FLEMING: You should call it Take Me Out.

DOWIE: …or Pulling.

FLEMING: Can I quote that idea?

DOWIE: Yes. I won’t use it. But I do have an idea for a new book – though I can’t write it until I’ve found somewhere to live. At the moment, I’m staying with my two sons and their mother. One of my sons is doing a show at the Edinburgh Fringe this year.

FLEMING: Called?

Comedy/magic and conspiracy theories

DOWIE: Oddly Alike. My son is Harry Scott Moncrieff and it’s a two-hander with his mate Robbie Fox. Harry does comedy/magic wrapped around conspiracy theories. If he does it really well, they will kill him.

FLEMING: Or so he thinks… Why is he Scott Moncrieff?

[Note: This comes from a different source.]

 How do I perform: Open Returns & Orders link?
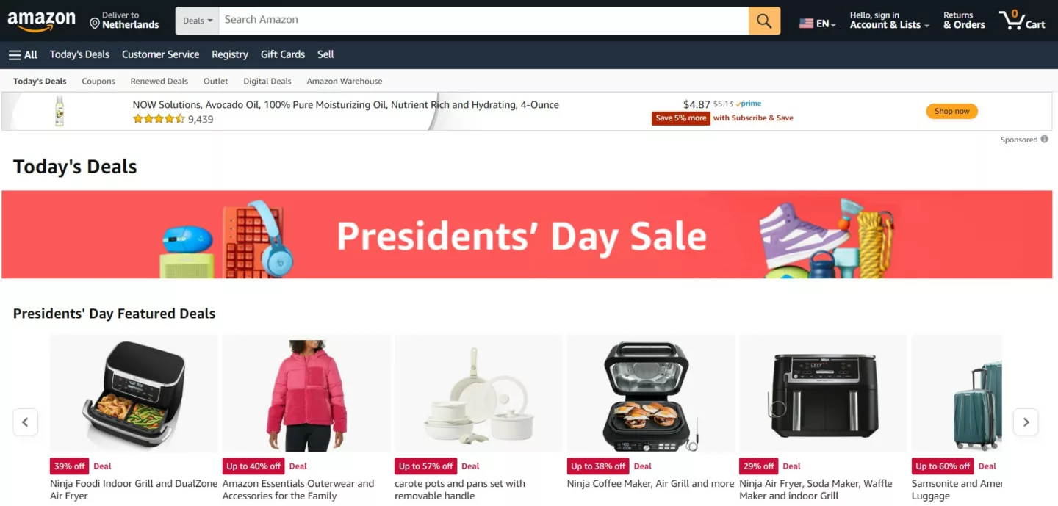click(x=964, y=20)
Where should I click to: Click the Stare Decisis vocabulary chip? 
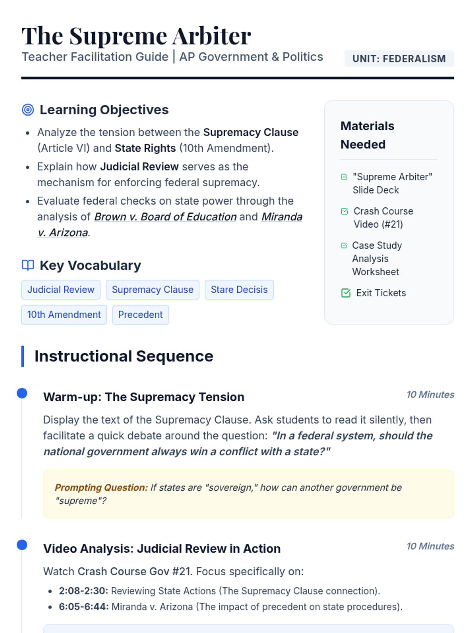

DOWIE: He took his mother’s name which has turned out quite well, because he’s not cursed by association with my name as being drunk and abusive.

FLEMING: But Dowie is a famous name.

DOWIE: In Scotland it is… Dowie’s Tavern in Edinburgh… 

FLEMING: I’ve never heard of it. But Dowie is a creative name. There’s you. Your sister Claire Dowie. And Helga Dowie whom I worked with at ATV, who’s a producer now. Your son should have kept the Dowie name. Three prestigious Dowies. How many Scott Moncrieffs are there?

DOWIE: Hundreds, including the man who translated Proust’s À la recherche du temps perdu.

FLEMING: Really? Was your ex-girlfriend related to the Proust Scott Moncrieff?

DOWIE: Yeah. And she can actually claim lineage from Henry VIII. All I can claim is a couple of ex-cons from Australia.

FLEMING: Really?

DOWIE: Nah! Dunno. Irish. My dad’s Irish, so… Well, there’s a famous John Dowie in Australia who’s a sculptor.

FLEMING: Oh! Is he related to you?

DOWIE: No… There’s another John Dowie who plays football. He is related.

Maybe dour, mean-spirited but never ever dull

FLEMING: Does ‘Dowie’ mean anything?

DOWIE: It means dull, dour and mean-spirited. There’s The Dowie Dens o’ Yarrow, a famous folk song.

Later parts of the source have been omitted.